Consider the following question from Eisberg and Resnick's "Quantum Physics of Atoms, Molecules, Solids, Nuclei, and Particles," pg 84, #4.34
A boy on top of a ladder of height $H$ is dropping marbles of mass $m$ to the floor and trying to hit a crack on the floor. To aim, he is using equipment of the highest possible precision. Show that the marbles will miss the crack by an average distance of the order of $(\hbar/m)^{1/2}(H/g)^{1/4}$
Here is my way to solve this. Assume that the original uncertainty in velocity is $\Delta v_x$, then we have (assuming equality in Heisenberg's principle) that at the point of the marble hitting the floor, its uncertainty in position (by which it misses the crack) is $\Delta x = \frac{\hbar}{2m\Delta v_x}$. If the marble falls for time $t$ then it will deviate from the centre by $\Delta v_xt$ which is also how much it misses the crack by, $\Delta x$. Making this substitution and using $t = \sqrt{\frac{2H}{g}}$, we have that $$\Delta x = \frac{\hbar t}{2m\Delta x}\implies \Delta x = \sqrt{\frac{\hbar t}{2m}} = \sqrt{\frac\hbar{2m}\sqrt{\frac{2H}{g}}}$$which gives us the required order.
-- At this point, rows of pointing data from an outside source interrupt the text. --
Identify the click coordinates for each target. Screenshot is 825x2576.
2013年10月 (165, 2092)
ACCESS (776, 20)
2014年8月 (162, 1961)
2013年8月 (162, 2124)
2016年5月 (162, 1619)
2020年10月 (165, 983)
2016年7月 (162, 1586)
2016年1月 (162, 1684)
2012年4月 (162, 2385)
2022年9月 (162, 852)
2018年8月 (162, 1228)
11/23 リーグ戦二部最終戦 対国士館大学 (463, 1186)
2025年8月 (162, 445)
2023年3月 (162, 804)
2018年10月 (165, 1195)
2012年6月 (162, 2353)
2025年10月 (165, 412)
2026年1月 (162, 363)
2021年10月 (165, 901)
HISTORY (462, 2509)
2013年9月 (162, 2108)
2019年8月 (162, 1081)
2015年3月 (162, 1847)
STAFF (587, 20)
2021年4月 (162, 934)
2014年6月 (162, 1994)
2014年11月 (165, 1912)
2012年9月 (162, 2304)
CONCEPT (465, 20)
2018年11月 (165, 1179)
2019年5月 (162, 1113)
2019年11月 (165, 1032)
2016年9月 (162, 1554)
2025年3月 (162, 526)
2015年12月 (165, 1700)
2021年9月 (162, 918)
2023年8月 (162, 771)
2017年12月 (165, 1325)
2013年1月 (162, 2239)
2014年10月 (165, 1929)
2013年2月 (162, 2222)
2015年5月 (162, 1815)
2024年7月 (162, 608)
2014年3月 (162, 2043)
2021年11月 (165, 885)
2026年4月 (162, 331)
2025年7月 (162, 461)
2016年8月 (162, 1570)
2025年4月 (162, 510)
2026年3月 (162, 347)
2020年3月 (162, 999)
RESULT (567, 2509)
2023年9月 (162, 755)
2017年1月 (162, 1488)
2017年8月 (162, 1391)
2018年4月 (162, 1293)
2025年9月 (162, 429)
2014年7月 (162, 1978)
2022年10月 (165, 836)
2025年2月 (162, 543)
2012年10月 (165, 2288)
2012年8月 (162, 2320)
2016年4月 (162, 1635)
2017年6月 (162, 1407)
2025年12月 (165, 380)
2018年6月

The answer relies on the $x$-velocity of the particle being unchanged due to vertical motion, which makes sense. But it also turns that into the uncertainty $\Delta v_x$ remaining the same. I'm a little confused as to why this is possible, because in my understanding this uncertainty reflects a fundamental unknowability in the value of that quantity. My understanding is that we cannot pin the value of the uncertainty in velocity down, even if that pinned-down value is unknown. This is analogous, in my mind, to how the vacuum must have vacuum fluctuation energies because if the energy was zero there would be no uncertainty in its energy, and so it cannot have some fixed value but must fluctuate.
What does the uncertainty principle here mean, exactly?